126
votes

I have a two-part question about form_for and nested resources. Let's say I'm writing a blog engine and I want to relate a comment to an article. I've defined a nested resource as follows:

map.resources :articles do |articles|
    articles.resources :comments
end

The comment form is in the show.html.erb view for articles, underneath the article itself, for instance like this:

<%= render :partial => "articles/article" %>
<% form_for([ :article, @comment]) do |f| %>
    <%= f.text_area :text %>
    <%= submit_tag "Submit" %>
<%  end %>

This gives an error, "Called id for nil, which would mistakenly etc." I've also tried

<% form_for @article, @comment do |f| %>

Which renders correctly but relates f.text_area to the article's 'text' field instead of the comment's, and presents the html for the article.text attribute in that text area. So I seem to have this wrong as well. What I want is a form whose 'submit' will call the create action on CommentsController, with an article_id in the params, for instance a post request to /articles/1/comments.

The second part to my question is, what's the best way to create the comment instance to begin with? I'm creating a @comment in the show action of the ArticlesController, so a comment object will be in scope for the form_for helper. Then in the create action of the CommentsController, I create new @comment using the params passed in from the form_for.

Thanks!

3

3 Answers

231
votes

Travis R is correct. (I wish I could upvote ya.) I just got this working myself. With these routes:

resources :articles do
  resources :comments
end

You get paths like:

/articles/42
/articles/42/comments/99

routed to controllers at

app/controllers/articles_controller.rb
app/controllers/comments_controller.rb

just as it says at http://guides.rubyonrails.org/routing.html#nested-resources, with no special namespaces.

But partials and forms become tricky. Note the square brackets:

<%= form_for [@article, @comment] do |f| %>

Most important, if you want a URI, you may need something like this:

article_comment_path(@article, @comment)

Alternatively:

[@article, @comment]

as described at http://edgeguides.rubyonrails.org/routing.html#creating-paths-and-urls-from-objects

For example, inside a collections partial with comment_item supplied for iteration,

<%= link_to "delete", article_comment_path(@article, comment_item),
      :method => :delete, :confirm => "Really?" %>

What jamuraa says may work in the context of Article, but it did not work for me in various other ways.

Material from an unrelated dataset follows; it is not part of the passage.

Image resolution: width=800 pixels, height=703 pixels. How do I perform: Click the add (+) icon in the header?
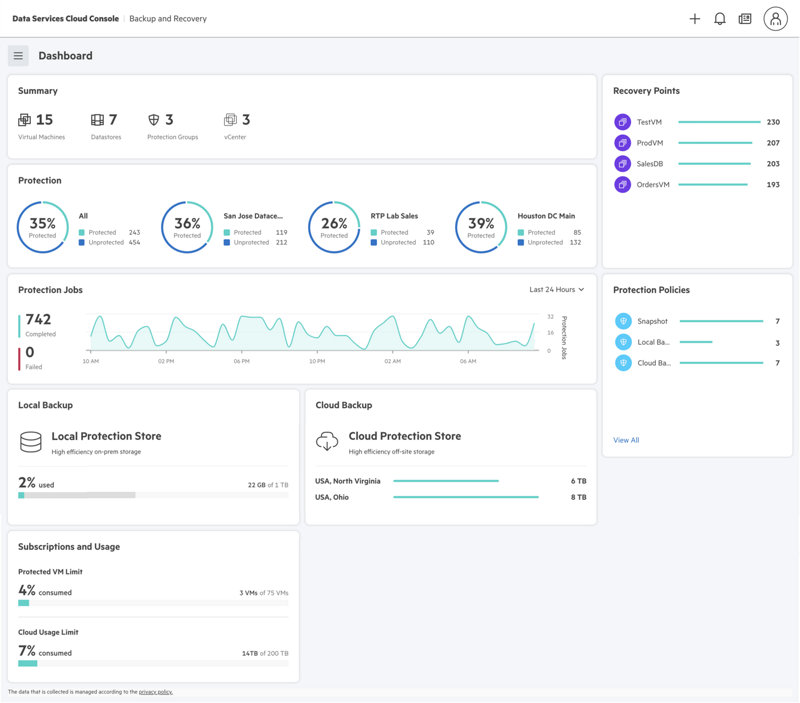[695, 18]
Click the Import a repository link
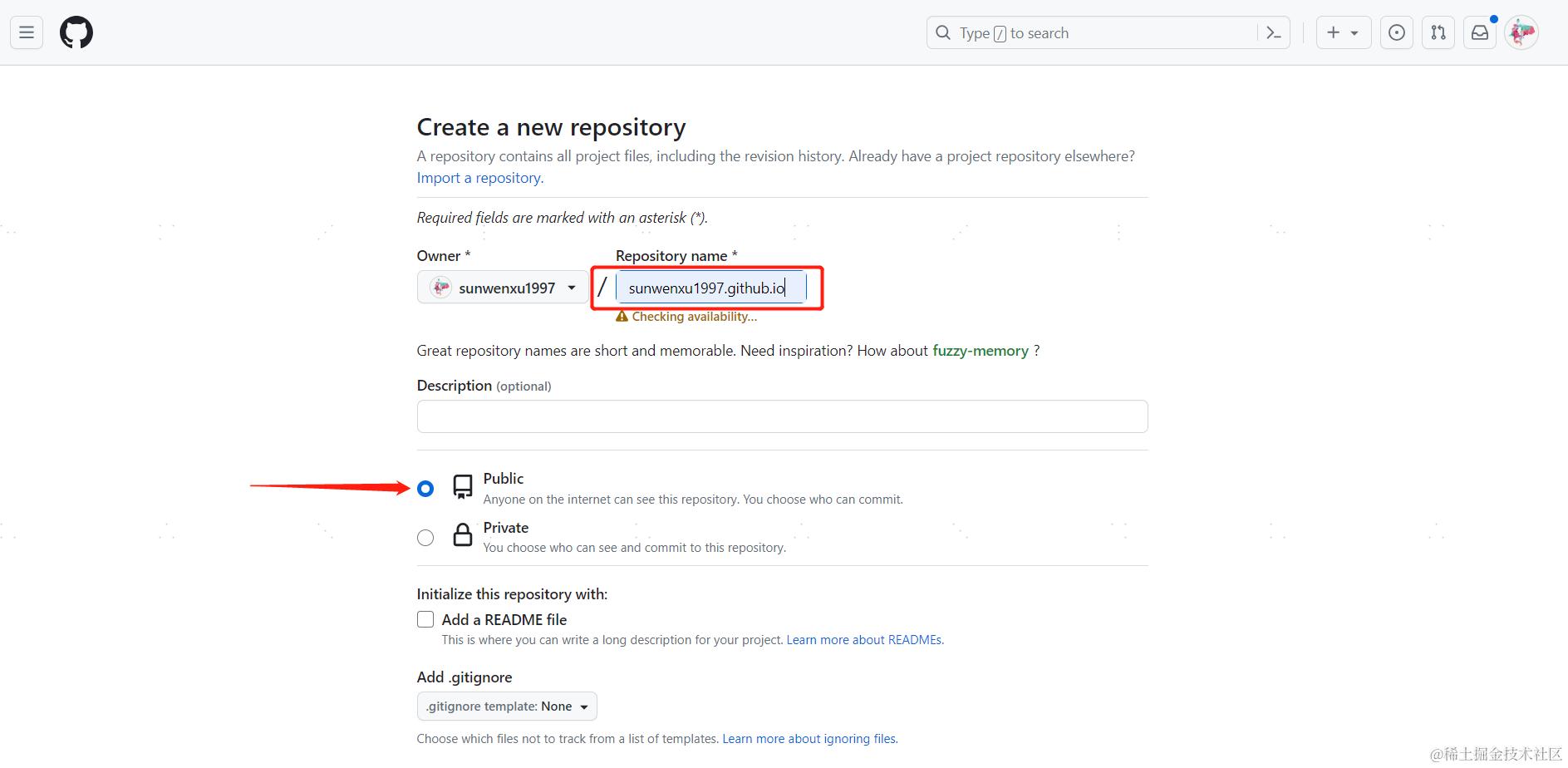The height and width of the screenshot is (768, 1568). coord(480,178)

There is a lot of discussion related to nested resources, e.g. http://weblog.jamisbuck.org/2007/2/5/nesting-resources

Interestingly, I just learned that most people's unit-tests are not actually testing all paths. When people follow jamisbuck's suggestion, they end up with two ways to get at nested resources. Their unit-tests will generally get/post to the simplest:

# POST /comments
post :create, :comment => {:article_id=>42, ...}

In order to test the route that they may prefer, they need to do it this way:

# POST /articles/42/comments
post :create, :article_id => 42, :comment => {...}

I learned this because my unit-tests started failing when I switched from this:

resources :comments
resources :articles do
  resources :comments
end

to this:

resources :comments, :only => [:destroy, :show, :edit, :update]
resources :articles do
  resources :comments, :only => [:create, :index, :new]
end

I guess it's ok to have duplicate routes, and to miss a few unit-tests. (Why test? Because even if the user never sees the duplicates, your forms may refer to them, either implicitly or via named routes.) Still, to minimize needless duplication, I recommend this:

resources :comments
resources :articles do
  resources :comments, :only => [:create, :index, :new]
end

Sorry for the long answer. Not many people are aware of the subtleties, I think.

54
votes

Be sure to have both objects created in controller: @post and @comment for the post, eg:

@post = Post.find params[:post_id]
@comment = Comment.new(:post=>@post)

Then in view:

<%= form_for([@post, @comment]) do |f| %>

Be sure to explicitly define the array in the form_for, not just comma separated like you have above.

35
votes

You don't need to do special things in the form. You just build the comment correctly in the show action:

class ArticlesController < ActionController::Base
  ....
  def show
    @article = Article.find(params[:id])
    @new_comment = @article.comments.build
  end
  ....
end

and then make a form for it in the article view:

<% form_for @new_comment do |f| %>
   <%= f.text_area :text %>
   <%= f.submit "Post Comment" %>
<% end %>

by default, this comment will go to the create action of CommentsController, which you will then probably want to put redirect :back into so you're routed back to the Article page.